Política

Governo de Lula regulamenta lei do devedor contumaz e impõe severas penalidades

Governo de Lula regulamenta lei do devedor contumaz e impõe severas penalidades

Quase três meses após a sanção da lei do devedor contumaz, o governo regulamentou a medida, publicada em 27 de outubro por meio de portaria conjunta da Receita Federal e da Procuradoria-Geral da Fazenda Nacional (PGFN). A lei, sancionada em janeiro de 2023 pelo presidente Luiz Inácio Lula da Silva, visa combater empresas que deixam de pagar tributos de forma recorrente e intencional.

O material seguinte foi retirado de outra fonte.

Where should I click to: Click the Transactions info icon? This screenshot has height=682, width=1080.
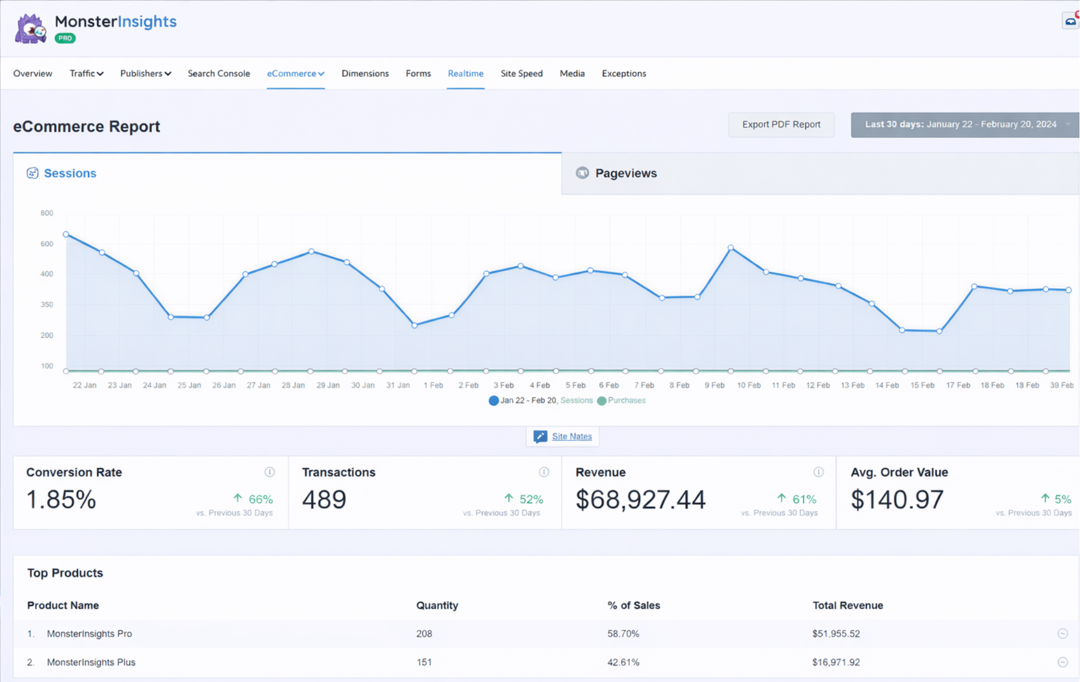click(544, 472)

A nova norma é uma resposta a práticas em que empresas não pagam tributos deliberadamente, buscando vantagens competitivas ou viabilizando esquemas ilícitos. Investigações, como a operação Carbono Oculto da Polícia Federal, revelaram que esse modelo pode envolver uso de empresas de fachada, rotatividade de CNPJs e lavagem de dinheiro, especialmente em setores como combustíveis.

Critérios e Penalidades

A portaria detalha critérios de enquadramento, prazos de defesa e penalidades para contribuintes considerados inadimplentes habituais. A classificação abrange companhias com dívidas que superam o patrimônio declarado e que estão em atraso por quatro períodos consecutivos ou seis alternados em 12 meses, com uma dívida mínima de R$ 15 milhões com a União.

As penalidades impostas incluem: perda de benefícios fiscais, proibição de participar de licitações, impedimento de contratar com o Poder Público e inclusão em lista pública de devedores. Além disso, empresas que não se enquadrarem podem ter seu Cadastro Nacional de Pessoa Jurídica (CNPJ) declarado inapto.

Fiscalização e Transparência

A regulamentação também prevê a divulgação de uma lista pública de devedores, compartilhamento de dados com estados e municípios e a integração de informações fiscais em todo o país. É importante destacar que dívidas em discussão judicial não entram no cálculo para o enquadramento.

Opinião

A regulamentação da lei do devedor contumaz representa um passo importante no combate à sonegação fiscal, mas é crucial que as penalidades sejam aplicadas de forma justa e transparente.